# [Text section]
There is some key evidence for that. Mike Thompson, the Climate Change Committee’s chief economist, noted the integration of energy with transport and heat, including the potential for

“cars sitting on driveways acting as batteries and putting electricity back into the grid”.

He argued that there is a

“need for real integration and a regulator that can think from a systems perspective”,

suggesting that hydrogen and heat networks should be within Ofgem’s remit.

Jonathan Brearley, chief executive of Ofgem, said:

“Planning the system and setting how it evolves should not really be done by the regulator. The regulator’s job is to make sure that that is done efficiently and effectively by the companies concerned.”


We appreciate that argument.

A number of witnesses told the committee that the net-zero target should be included explicitly within Ofgem’s statutory duties. Dr Hardy said that he would

“put net zero up top”,

balancing out its other duties against the context of

“hitting that legislated carbon target”.

# [Supplied information]

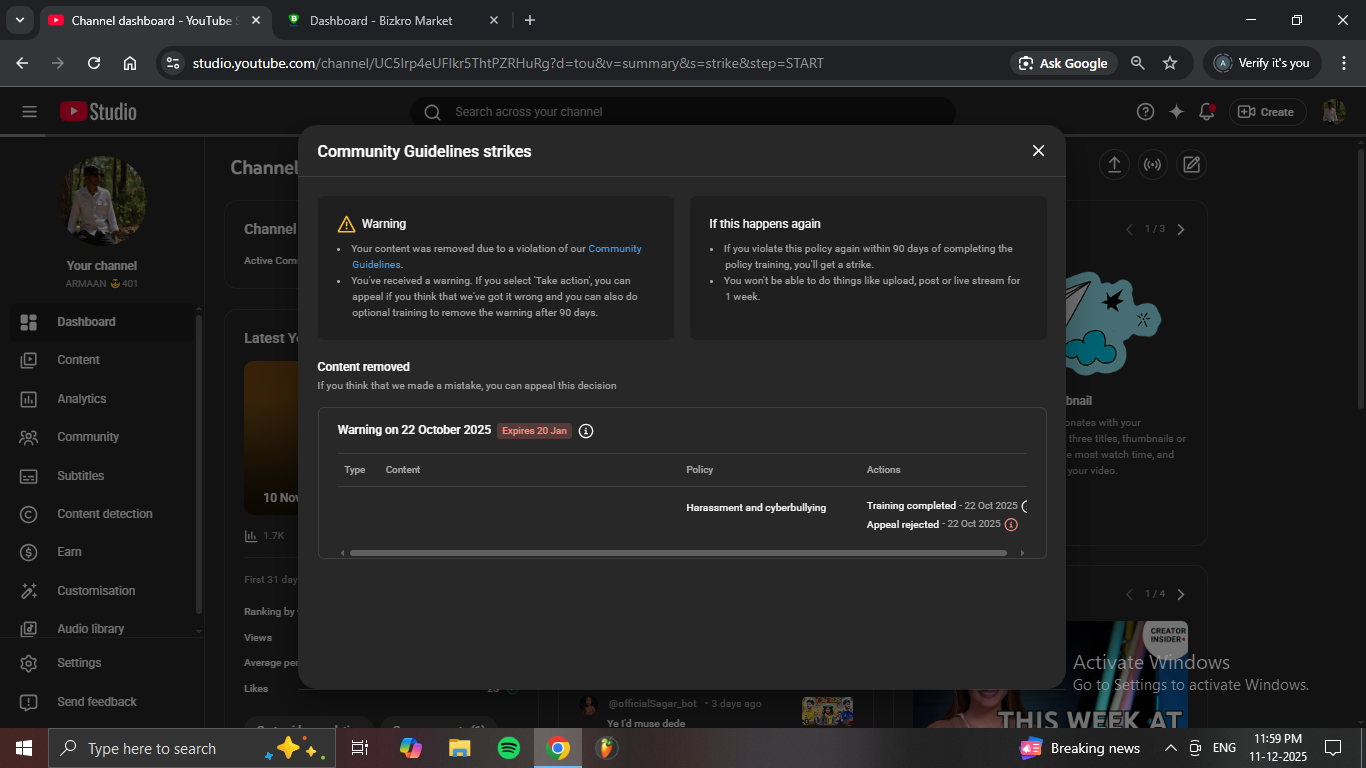Open Spotify from the Windows taskbar
This screenshot has width=1366, height=768.
(x=508, y=748)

# [Objectives]
1) In the Ofgem passage, condense the paragraph beginning "A number of witnesses told the committee" and the quotations that follow it into a short bulleted list.
2) Name every person mentioned in the Ofgem passage, with any role the passage gives them.
3) Reproduce the Ofgem passage between "suggesting that hydrogen" and "appreciate that argument.", inclusive.

# [Results in order]
1)
- Several witnesses told the committee that Ofgem's statutory duties should explicitly include the net-zero target.
- Dr Hardy said he would "put net zero up top."
- He would weigh Ofgem's other duties against "hitting that legislated carbon target."

2)
- Mike Thompson, chief economist of the Climate Change Committee
- Jonathan Brearley, chief executive of Ofgem
- Dr Hardy (no role given)

3)
suggesting that hydrogen and heat networks should be within Ofgem’s remit.

Jonathan Brearley, chief executive of Ofgem, said:

“Planning the system and setting how it evolves should not really be done by the regulator. The regulator’s job is to make sure that that is done efficiently and effectively by the companies concerned.”


We appreciate that argument.